「切り返し」の受け方と指導上の留意点について述べよ。
 中段の構えから、機を見て剣先をやや右に開いて正面を打たせる。直ちに連続左右面を後退または前進しながら打たせ、打ち終わったら間合をとって中段の構えになり、直ちに剣先をやや右に開いて正面を打たせる。
 なお、左右面の受け方には次の二とおりがある。
 引き込む受け方は、特に初心者の打ちをうけるときに用いられ、一本一本の打ちを十分に伸ばすようにする。
 打ち落とす受け方は、技能の上達した者の打ちを受ける時に用いられ、打つ瞬間の手の内の締めや、打ち落とされたことによる上肢の脱力と手の返しを修得することができる。

(指導上の留意点)
  1.  受け方は、引き込む方法と打ち落とす方法があるので、掛かる者の技能を認識させる。
  2.  連続左右面打ちは歩み足で受ける。
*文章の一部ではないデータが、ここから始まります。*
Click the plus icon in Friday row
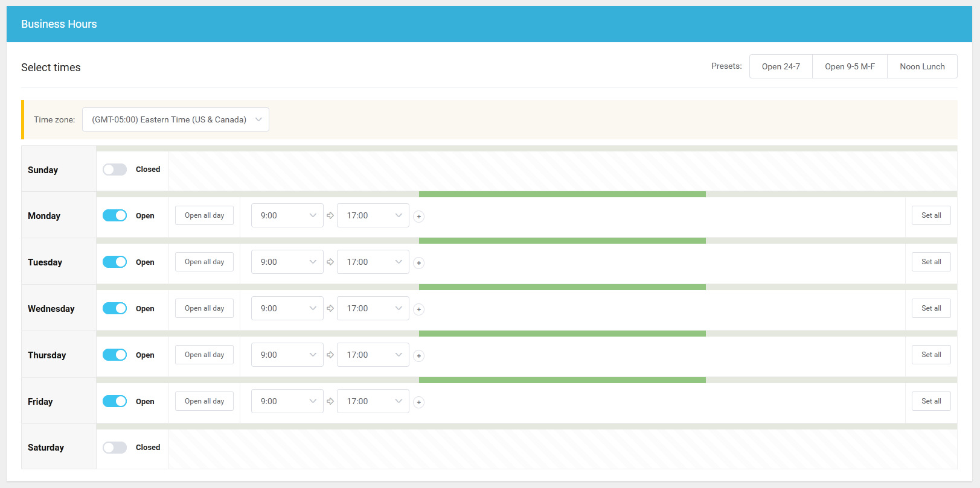The image size is (980, 488). pyautogui.click(x=418, y=402)
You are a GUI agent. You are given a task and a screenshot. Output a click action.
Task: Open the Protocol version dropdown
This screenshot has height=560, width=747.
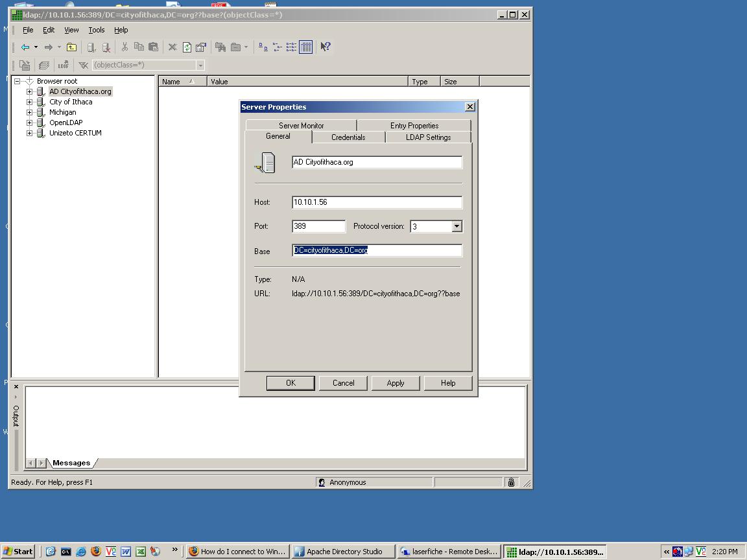(x=457, y=226)
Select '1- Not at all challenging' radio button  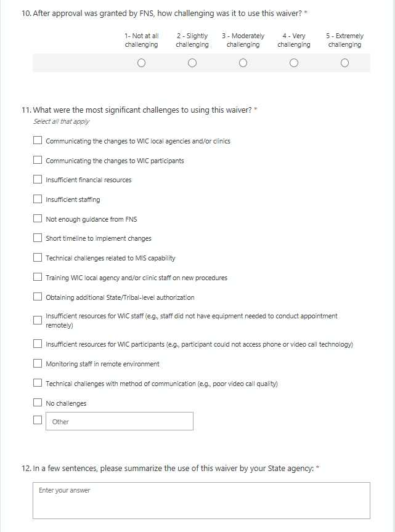[142, 63]
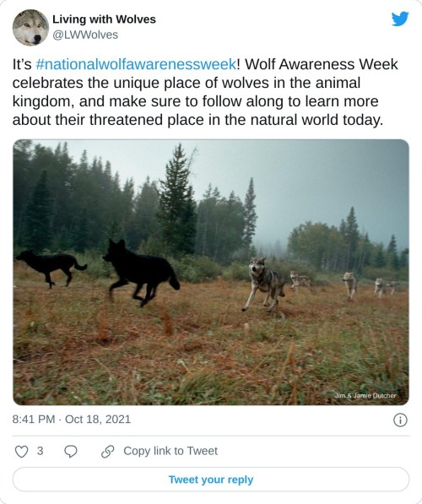Screen dimensions: 422x504
Task: Click the like count number 3
Action: (40, 451)
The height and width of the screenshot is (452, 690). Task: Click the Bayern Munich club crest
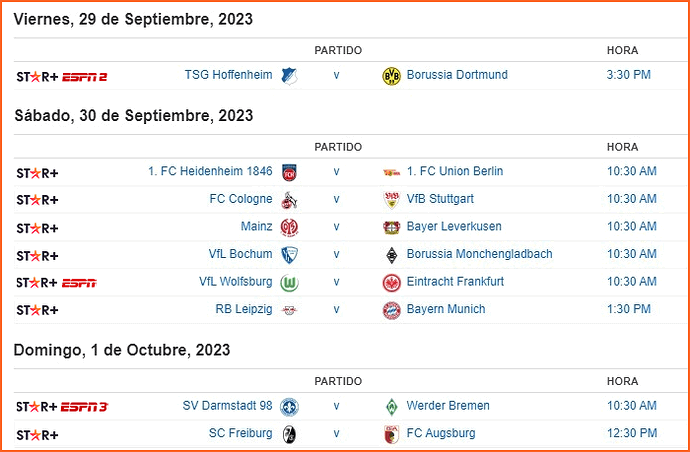coord(391,310)
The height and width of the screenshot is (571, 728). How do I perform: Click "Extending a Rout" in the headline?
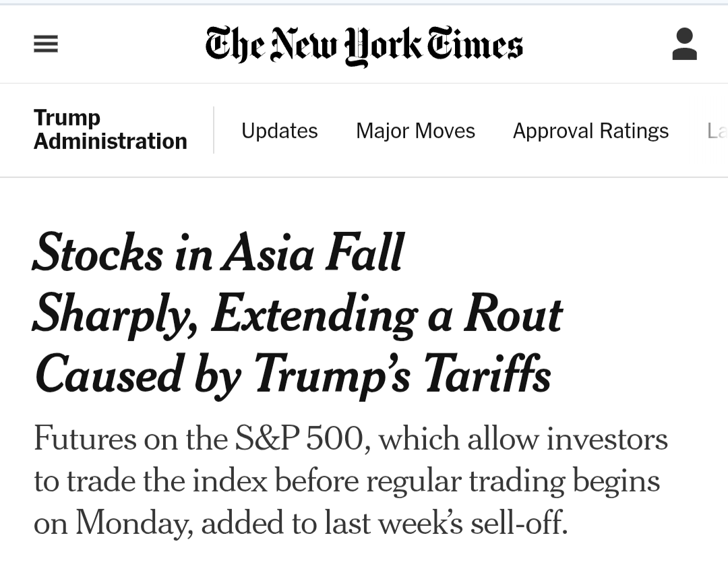pyautogui.click(x=387, y=315)
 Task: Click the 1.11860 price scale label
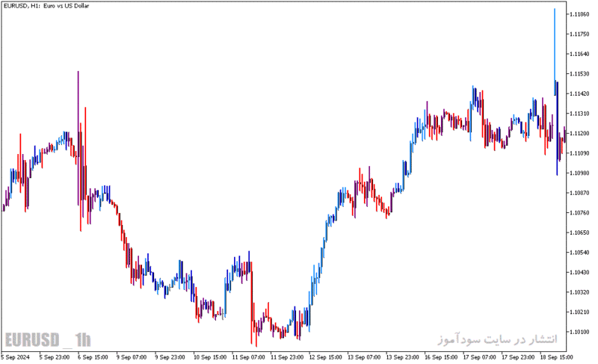point(579,14)
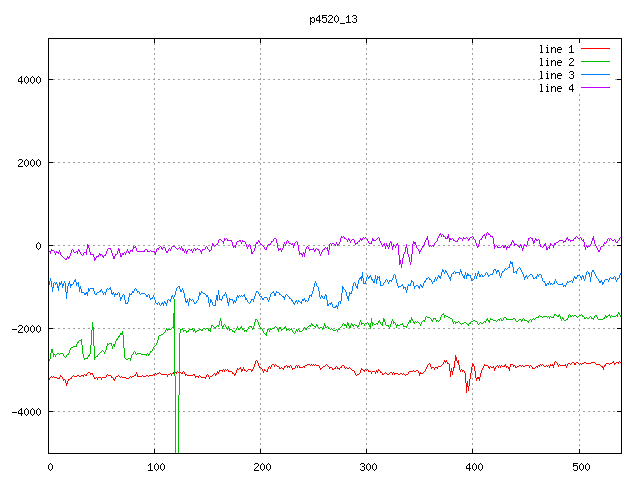Click the green legend sample beside line 2
The image size is (640, 480).
coord(596,62)
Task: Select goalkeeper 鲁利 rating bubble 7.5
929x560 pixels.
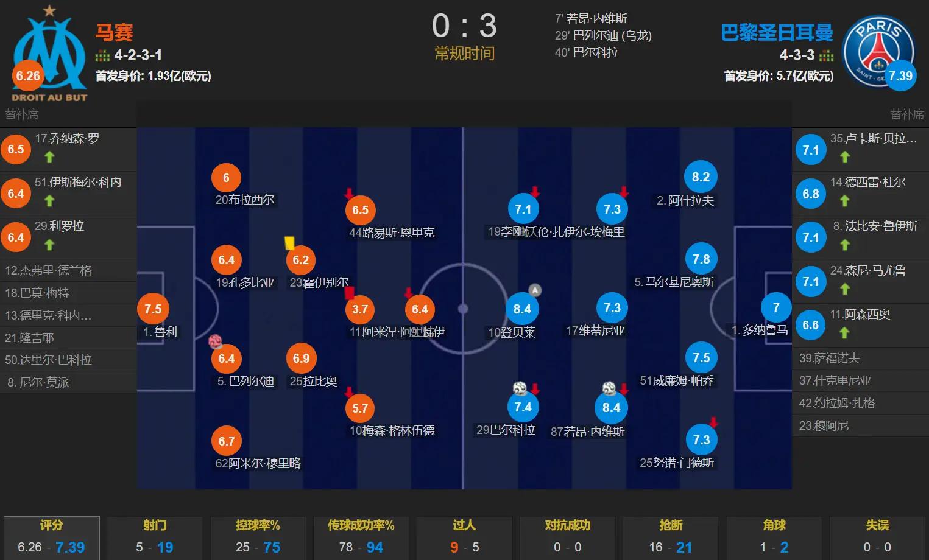Action: click(x=153, y=309)
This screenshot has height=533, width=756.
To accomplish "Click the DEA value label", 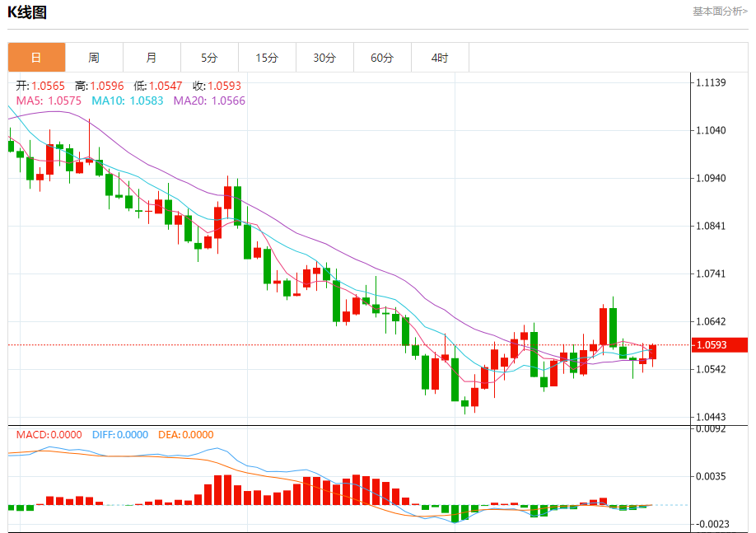I will 185,435.
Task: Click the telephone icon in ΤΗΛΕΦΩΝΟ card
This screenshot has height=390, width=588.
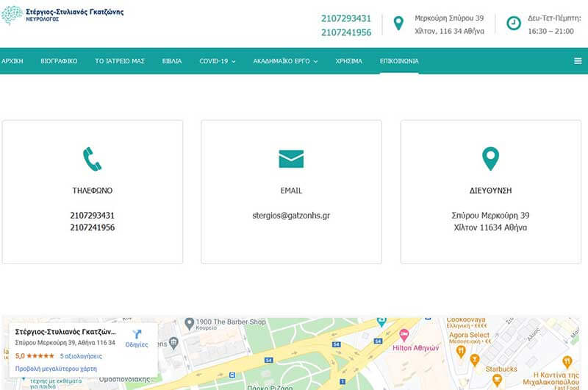Action: (x=92, y=158)
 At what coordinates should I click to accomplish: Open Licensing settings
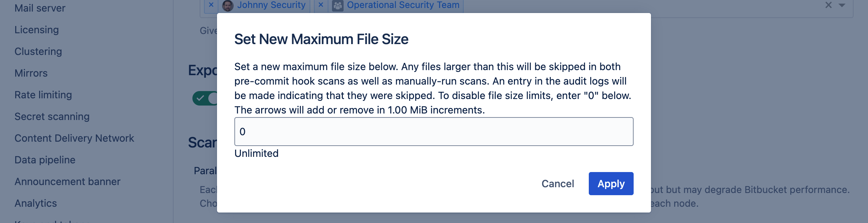pyautogui.click(x=37, y=30)
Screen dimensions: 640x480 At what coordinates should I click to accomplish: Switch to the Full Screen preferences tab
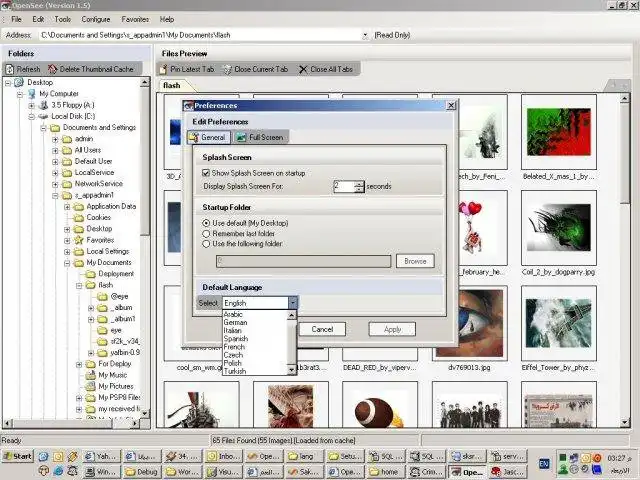(259, 137)
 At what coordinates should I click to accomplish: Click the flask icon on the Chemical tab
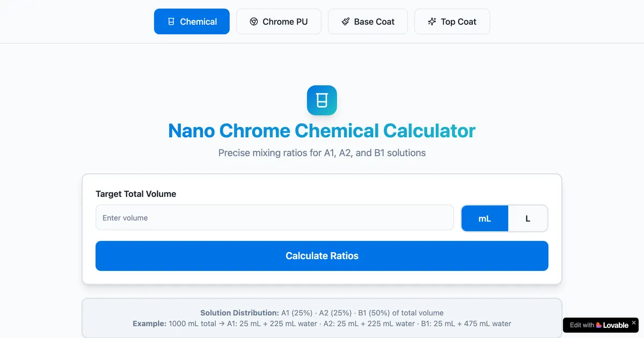pyautogui.click(x=171, y=21)
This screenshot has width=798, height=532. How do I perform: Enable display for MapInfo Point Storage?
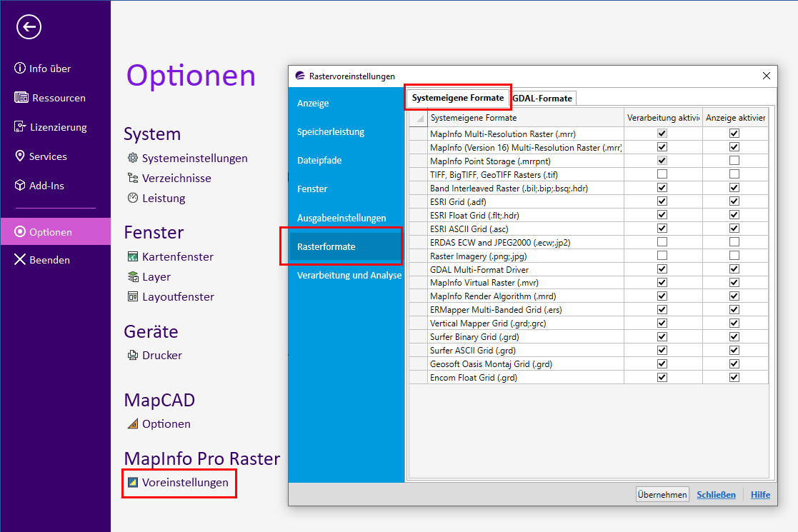coord(734,161)
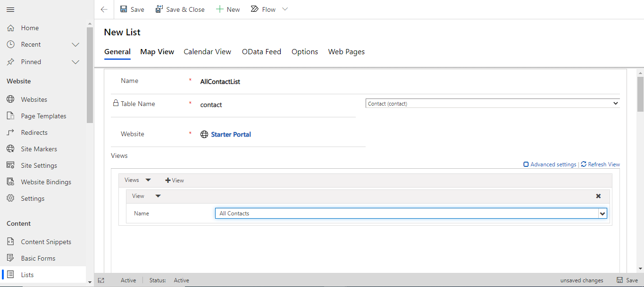
Task: Select the Page Templates sidebar icon
Action: pyautogui.click(x=9, y=115)
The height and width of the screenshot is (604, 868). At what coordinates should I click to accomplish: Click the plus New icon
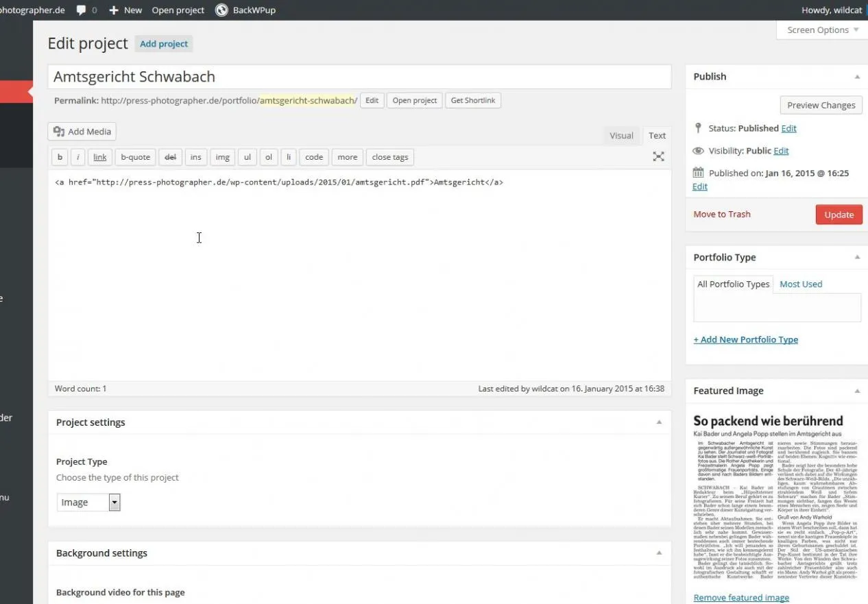[x=114, y=10]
竹刀を垂直にして、左こぶしの位置はほぼ腰の高さ、右こぶしの位置はほぼ乳の高さにし、両こぶしが上がり過ぎないようにさせる。
  3.  気を張って(気を入れて)合気となり、大きな声を掛けて相手を引き立てるようにさせる。
  4.  左右面打ちは、左面から打ち始めて左面打ちで終わるように習慣づけ、正面打ちも正確に打つようにさせる。
  5.  前進と後退の両方を必ず行わせる。
  6.  最後の正面を打った後は残心を示すようにさせる。